Não percebeu o moço que o propósito do meu estudo foi, justamente, encontrar na obra anterior de Antunes os momentos de transgressão e de superação estéticas na busca da linguagem cênica que hoje o caracteriza. Por isso, comento todas as montagens anteriores, demorando-me no relato do processo de criação daquelas em que novos elementos afloravam. Refiro-me, portanto, à análise de um processo evolutivo, no qual 'Vereda' surge como um embrião, toscamente, e não como expressão acabada. Qualquer pessoa de mediana inteligência, que leia o livro, entende isto.

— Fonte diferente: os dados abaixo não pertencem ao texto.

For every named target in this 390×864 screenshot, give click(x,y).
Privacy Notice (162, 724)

O "crítico" acha absurdo que se dê três páginas a "Macunaíma" contra 30 para "Vereda", por ser desatento. Tivesse lido a apresentação, saberia que o estudo abrange apenas a fase anterior à criação do CPT (que começa com "Macunaíma"). Fui claro ao escrever: "Optei por um rastreamento histórico do teatro de Antunes Filho até 1978, deixando a última fase, caracterizada pelo CPT, para um futuro trabalho, onde importarão os métodos, seus fundamentos teóricos e sua aplicação prática. Esta fase aparece resumida no último capítulo" (pág. 5).
Não sei em que ponto do livro ele conseguiu encontrar uma comparação de Antunes com Judith Malina, além de outras baboseiras de igual quilate. Que Antunes Filho "adiantou-se" (a expressão inadequada é dele, não minha) a Augusto Boal e (não sei porquê o "crítico" colocou um e sobretudo) Zé Celso "na grande mudança dos anos 60", não sou eu quem digo, são os fatos históricos e quem se der ao trabalho de pesquisar e analisar o panorama teatral da época, como fiz, logo vê isso. Agora, dizer que o teatro de Antunes "é apêndice do Arena e do Oficina" é uma tolice descabelada de quem não entendeu nada do que efetivamente consta do meu ensaio.
Usando o desonesto estratagema de pinçar frases, deslocando-as do contexto, o "crítico" tenta mostrar que meu ensaio é um blablablá "beirando a idolatria". Como se isto não fosse insulto suficiente, ousa chamar-me adulador. Talvez por projeção dele mesmo, visto que insinua confronto com Zé Celso, de quem foi colaborador em "As Boas" e "Ham-let". Ora, Zé Celso tem sua lugar na história do nosso teatro, não precisa de aduladores. Também Antunes os dispensa. Neste caso, o "crítico" lembra alguém que de tão cego maneja o arco contra o próprio peito.